(Passage provided):
[Begin]
8

I am attempting to use Spark for a very simple use case: given a large set of files (90k) with device time-series data for millions of devices group all of the time-series reads for a given device into a single set of files (partition). For now let’s say we are targeting 100 partitions, and it is not critical that a given devices data shows up in the same output file, just the same partition.

Given this problem we’ve come up with two ways to do this - repartition then write or write with partitionBy applied to the Writer. The code for either of these is very simple:

repartition (hash column is added to ensure that comparison to partitionBy code below is one-to-one):


df = spark.read.format("xml") \
  .options(rowTag="DeviceData") \
  .load(file_path, schema=meter_data) \
  .withColumn("partition", hash(col("_DeviceName")).cast("Long") % num_partitions) \
  .repartition("partition") \
  .write.format("json") \
  .option("codec", "org.apache.hadoop.io.compress.GzipCodec") \
  .mode("overwrite") \
  .save(output_path)

partitionBy:


df = spark.read.format("xml") \
  .options(rowTag="DeviceData") \
  .load(file_path, schema=meter_data) \
  .withColumn("partition", hash(col("_DeviceName")).cast("Long") % num_partitions) \
  .write.format("json") \
  .partitionBy(“partition”) \
  .option("codec", "org.apache.hadoop.io.compress.GzipCodec") \
  .mode("overwrite") \
  .save(output_path)

In our testing repartition is 10x faster than partitionBy. Why is this?

Based on my understanding repartition will incur a shuffle which my Spark learnings have told me to try to avoid whenever possible. On the other hand, partitionBy (based on my understanding) only incurs an sort operation local to each node - no shuffle is needed. Am I misunderstanding something that is causing me to think partitionBy would be faster?

Alex Ott
  • 80,552
  • 8
  • 87
  • 132
Robin Zimmerman
  • 593
  • 1
  • 6
  • 17

2 Answers2

12

TLDR: Spark triggers a sort when you call partitionBy, and not a hash re-partitioning. This is why it is much slower in your case.

We can check that with a toy example:

spark.range(1000).withColumn("partition", 'id % 100)
[End]
(Information shown):
[Begin]
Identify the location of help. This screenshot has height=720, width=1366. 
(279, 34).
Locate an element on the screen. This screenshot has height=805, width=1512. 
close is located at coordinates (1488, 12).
[End]
(Aim of the task): Please set down, word for word, everything in the Spark partitioning thread from "In our testing" down to "would be faster?".

(Result for this exercise):
In our testing repartition is 10x faster than partitionBy. Why is this?

Based on my understanding repartition will incur a shuffle which my Spark learnings have told me to try to avoid whenever possible. On the other hand, partitionBy (based on my understanding) only incurs an sort operation local to each node - no shuffle is needed. Am I misunderstanding something that is causing me to think partitionBy would be faster?